The app has a global config object to track its settings. This object is an instance of WuttaConfig and is usually available as e.g. self.config within code.

Creating the Config Object

All apps create the config object by calling make_config() during startup. The desired config files may be specified directly via call params, or indirectly via environment variables. (See also Config Files.)

In some cases, notably the command line interface, there is already code in place to handle the make_config() call, and you must specify the config files in another way - command line parameters in this case.

One-off scripts should create the config object before doing anything else. To be safe this should happen before other modules are imported:

from wuttjamaican.conf import make_config

config = make_config()

from otherlib import foo

foo(config)

Creating the App Handler

The config object is also responsible for creating the app handler.

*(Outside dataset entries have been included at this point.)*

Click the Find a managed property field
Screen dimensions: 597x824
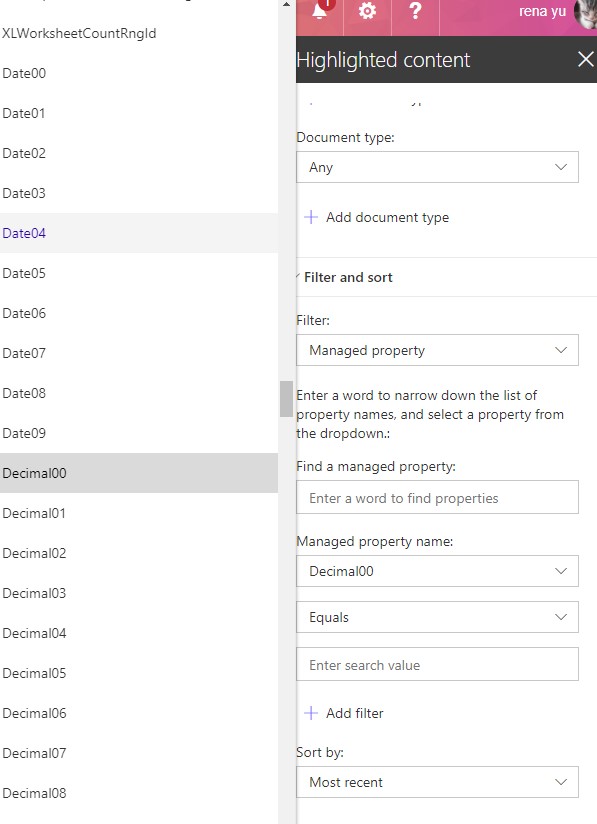point(437,497)
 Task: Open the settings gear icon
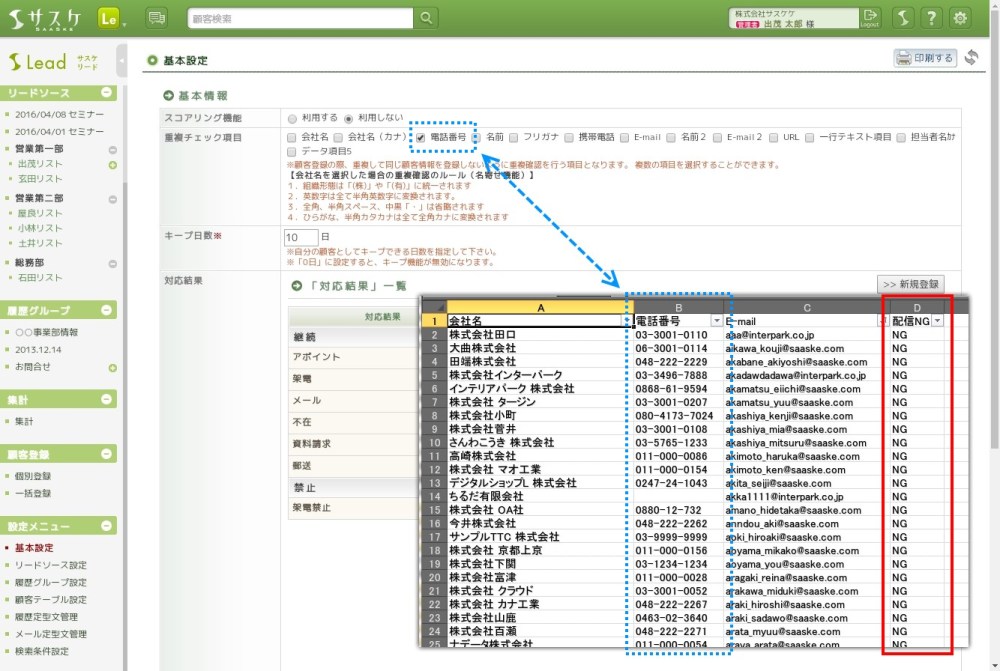(x=961, y=18)
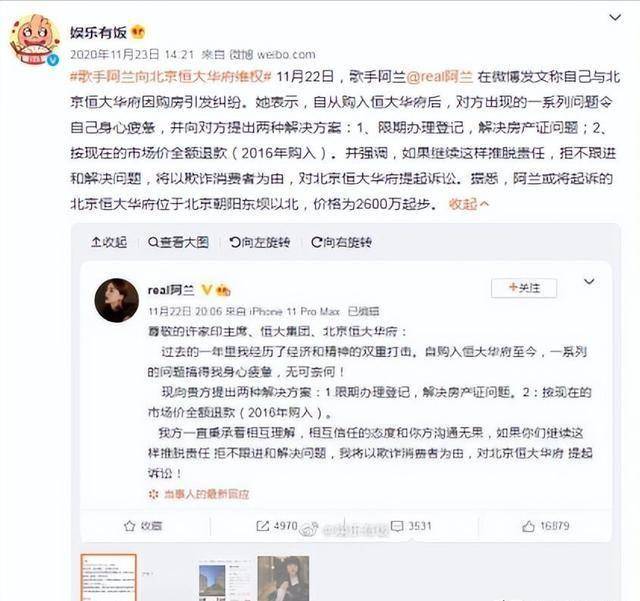The image size is (640, 601).
Task: Click real阿兰's profile photo
Action: 117,300
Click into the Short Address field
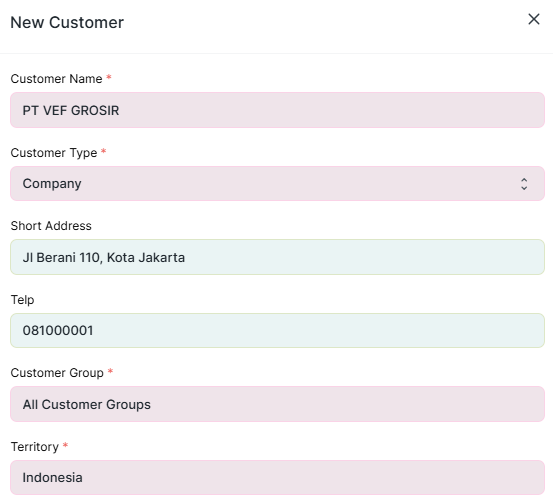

Whereas the process of creating the config object is “stable” and “always” produces an object of the same class, the app handler is more likely to vary. So while there is a default AppHandler provided, it is expected that some apps will want to override that.

The relationship between config object and app handler may be thought of as “one-to-one” since each app will have a global config object as well as a global app handler. But the config object does come first, to solve the “chicken-vs-egg” problem:

from wuttjamaican.conf import make_config

config = make_config()

app = config.get_app()

Extending the Config Object

Some packages may need to “extend” the config object somehow, to add various attributes which they may reference later when certain code runs.

A typical example would be for an “integration” package, which is responsible for communicating with a third party database. This package might extend the config by loading some database connections based on config values, and attaching those directly to the config object (and usually, configuring a Session class).

But here is a simpler example; add this to e.g. poser/config.py:

from wuttjamaican.conf import WuttaConfigExtension

class PoserConfigExtension(WuttaConfigExtension):
    """
    Custom config extension for Poser
    """
    key = 'poser'

    def configure(self, config):
        foo = config.setdefault('poser.foo', 'bar')
        config.poser_foo = foo

Then you must register an entry point in your setup.cfg:

[options.entry_points]
wutta.config.extensions =
     poser = poser.config:PoserConfigExtension

After your poser package is installed, the extension logic should automatically run when the config object is being made.